I am silently grateful to JetBlue for ordering Airbuses from the get go...

  • Airbus has a limited production capacity, and they are maxed out with this scandal.

    So Boing is still getting orders, because the world need planes.

What do you mean by "down hill"? Boeing has developed incredible technologies since the MD merger. They have been profitable w/ these technologies. You make a claim they were going down hill, what do you mean?

I have a number of family members that work for Boeing, that have been in executive management, engineering and research. None of them ever mentioned MD as being the beginning of a decline.

All of them tell a different story. The problems began with James McNerney. Harry Stonecipher came from MD, and was one of the best CEO's to ever touch that company. The 787 wouldn't have been a thing if it were not for McNerney.
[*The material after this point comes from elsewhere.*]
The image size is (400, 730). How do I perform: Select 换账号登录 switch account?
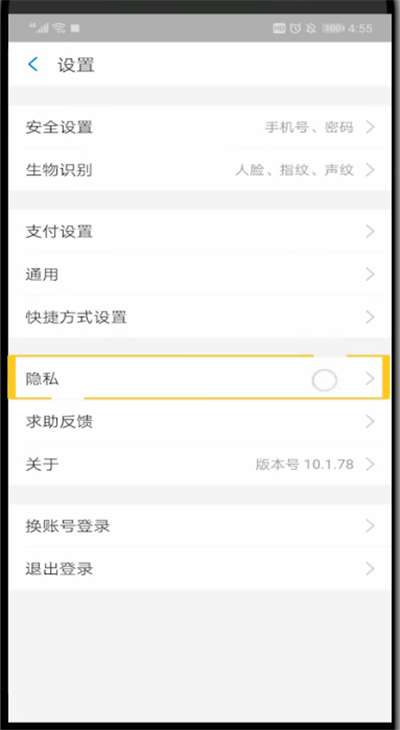pyautogui.click(x=200, y=526)
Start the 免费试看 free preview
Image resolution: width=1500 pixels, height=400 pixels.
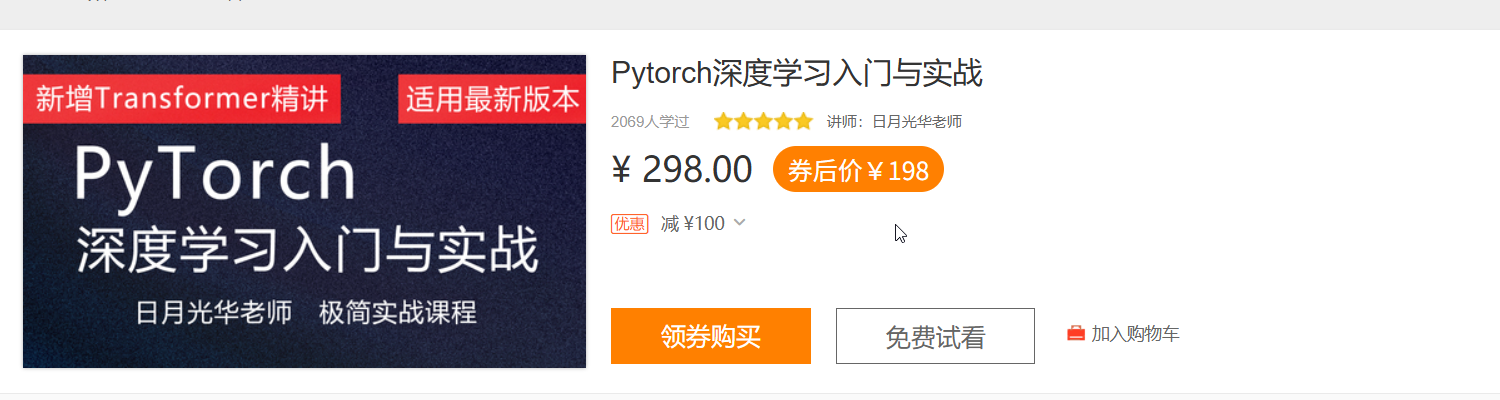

If you make a claim, back it up.

  • This is a discussion of an article. You'll find a link to it at the top of the page. If you read the article, I am sure someone as intelligent as yourself will be able to use context clues to figure out what I mean by "down hill". That article is what I am backing up my claim with.

  • Ha. That’s not the story I have heard from greybeard engineers there before and after the merger.

    I got the story that Stonecipher wrecked the engineering culture and valued/promoted management at the expense of engineering. Management becoming the only path to promotion and career advancement leaving important engineering groups hollowed out.